> [Exercise details] Your answer should be the lines from the one with "Given: Select Host Name & IP tree item" to the end of the data below, both included, exact and free of pictures.

◆ ◆ ◆ ◆

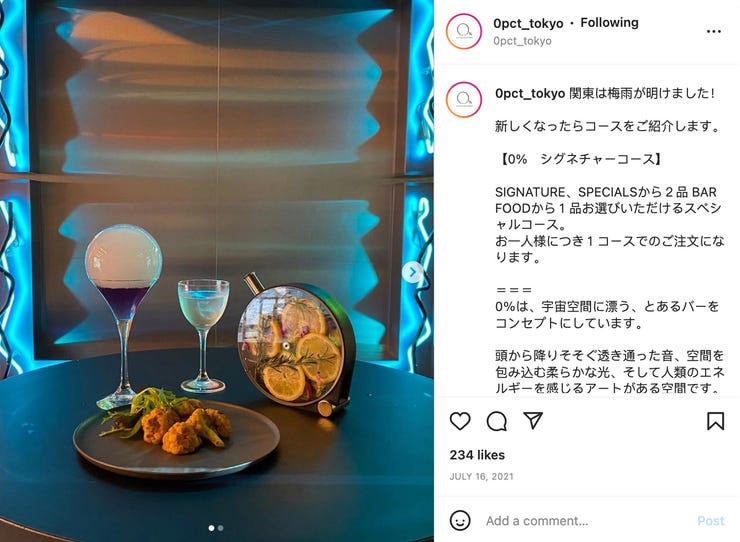Select the second carousel dot indicator
Image resolution: width=740 pixels, height=542 pixels.
coord(221,528)
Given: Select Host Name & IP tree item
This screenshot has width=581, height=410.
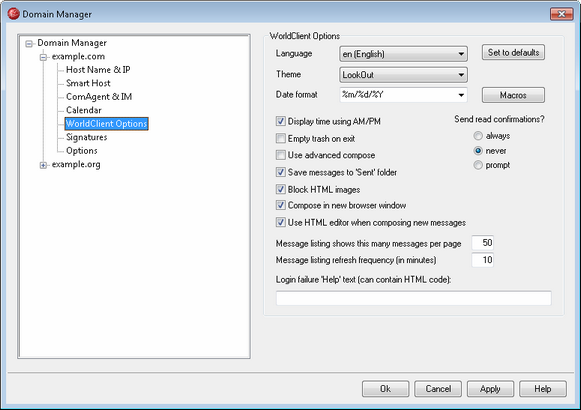Looking at the screenshot, I should 98,70.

◆ ◆ ◆ ◆

> [Final answer]
Given: Select Host Name & IP tree item
This screenshot has width=581, height=410.
Looking at the screenshot, I should 98,70.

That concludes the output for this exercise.